Are the protocols appropriate and is the work technically sound?

Yes

Reviewer Expertise:

Phylogenomics and comparative plant genomics

I confirm that I have read this submission and believe that I have an appropriate level of expertise to confirm that it is of an acceptable scientific standard.

Wellcome Open Res. 2023 Aug 16. doi: 10.21956/wellcomeopenres.21744.r63917

Reviewer response for version 1

Xin Liu 1

The manuscript by Rowan et al. described the genome assembly of Ailanthus altissima. They applied PacBio, 10X and HiC sequencing to obtain the sequencing data, and they assembled a chromosome-level genome, with good quality. The method used should be appropriate thus the generated dataset should be valuable for future studies. This type of manuscript is quite straightforward, and I think it is OK for publish as data note. I only have several suggestions for the authors to consider.

  1. With the cytometric evaluation, the genome size was estimated to be 1,170 Mb, which is larger than the assembled genome. Although there would be some acceptable reasons for this, it would be good to have some more information. Have you estimated the genome size using Kmer analysis? If so, it would be good to know the estimation using the sequencing data.

  2. The authors mentioned about the manual curation of the genome assembly to remove some assembly errors. Especially for the haplotypic duplication, it would be better to mention the definition of this type of assembly error. Also, for the contigs corresponding to the second haplotype, it would be more informative to mention the size of the contigs. 

Are sufficient details of methods and materials provided to allow replication by others?

Yes

Is the rationale for creating the dataset(s) clearly described?

Yes

Are the datasets clearly presented in a useable and accessible format?

Yes

Are the protocols appropriate and is the work technically sound?

Yes

Reviewer Expertise:

Plant genomics

I confirm that I have read this submission and believe that I have an appropriate level of expertise to confirm that it is of an acceptable scientific standard.

Associated Data

    This section collects any data citations, data availability statements, or supplementary materials included in this article.

    Data Citations

    1. Wellcome Sanger Institute: The genome sequence of the tree of heaven Ailanthus altissima (Mill.) Swingle, 1916. European Nucleotide Archive, [dataset], accession number PRJEB47666,2022.

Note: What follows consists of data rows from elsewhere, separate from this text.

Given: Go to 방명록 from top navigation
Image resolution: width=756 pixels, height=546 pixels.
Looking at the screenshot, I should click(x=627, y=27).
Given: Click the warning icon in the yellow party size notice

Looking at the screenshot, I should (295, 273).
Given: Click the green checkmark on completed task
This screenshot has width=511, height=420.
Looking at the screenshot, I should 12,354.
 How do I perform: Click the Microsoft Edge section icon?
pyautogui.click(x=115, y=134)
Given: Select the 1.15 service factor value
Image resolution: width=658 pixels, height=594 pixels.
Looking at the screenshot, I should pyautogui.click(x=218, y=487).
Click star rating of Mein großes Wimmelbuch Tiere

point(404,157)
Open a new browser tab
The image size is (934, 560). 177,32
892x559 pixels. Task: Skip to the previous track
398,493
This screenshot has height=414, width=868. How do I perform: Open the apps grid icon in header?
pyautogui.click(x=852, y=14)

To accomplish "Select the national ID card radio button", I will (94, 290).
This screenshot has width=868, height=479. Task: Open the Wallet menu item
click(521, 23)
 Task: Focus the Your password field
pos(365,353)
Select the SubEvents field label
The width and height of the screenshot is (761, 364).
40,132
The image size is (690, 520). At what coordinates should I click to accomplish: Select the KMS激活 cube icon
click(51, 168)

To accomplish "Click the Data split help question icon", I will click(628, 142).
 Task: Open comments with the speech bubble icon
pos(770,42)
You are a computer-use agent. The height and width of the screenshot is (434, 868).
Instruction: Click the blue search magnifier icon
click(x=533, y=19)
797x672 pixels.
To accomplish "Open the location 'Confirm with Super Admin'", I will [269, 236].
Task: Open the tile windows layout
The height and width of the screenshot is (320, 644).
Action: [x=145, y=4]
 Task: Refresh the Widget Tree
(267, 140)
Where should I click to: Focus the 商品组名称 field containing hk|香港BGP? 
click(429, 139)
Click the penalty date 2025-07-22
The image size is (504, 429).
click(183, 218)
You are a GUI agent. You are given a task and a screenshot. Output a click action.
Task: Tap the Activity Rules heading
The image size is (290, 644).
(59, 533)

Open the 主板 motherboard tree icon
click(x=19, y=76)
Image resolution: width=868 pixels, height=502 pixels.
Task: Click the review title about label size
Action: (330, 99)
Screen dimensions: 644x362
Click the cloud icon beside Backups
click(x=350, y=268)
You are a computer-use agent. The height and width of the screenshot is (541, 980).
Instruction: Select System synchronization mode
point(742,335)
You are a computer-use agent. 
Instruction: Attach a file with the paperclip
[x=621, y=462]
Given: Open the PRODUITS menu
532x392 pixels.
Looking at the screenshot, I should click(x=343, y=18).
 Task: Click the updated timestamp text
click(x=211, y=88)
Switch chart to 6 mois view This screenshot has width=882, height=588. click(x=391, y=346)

    Data Availability Statement

    European Nucleotide Archive: Ailanthus altissima (tree of heaven). Accession number PRJEB47393; https://identifiers.org/ena.embl/PRJEB47393 ( Wellcome Sanger Institute, 2022)

    The genome sequence is released openly for reuse. The A. altissima genome sequencing initiative is part of the Darwin Tree of Life (DToL) project. All raw sequence data and the assembly have been deposited in INSDC databases. The genome will be annotated using available RNA-Seq data and presented through the Ensembl pipeline at the European Bioinformatics Institute. Raw data and assembly accession identifiers are reported in Table 1.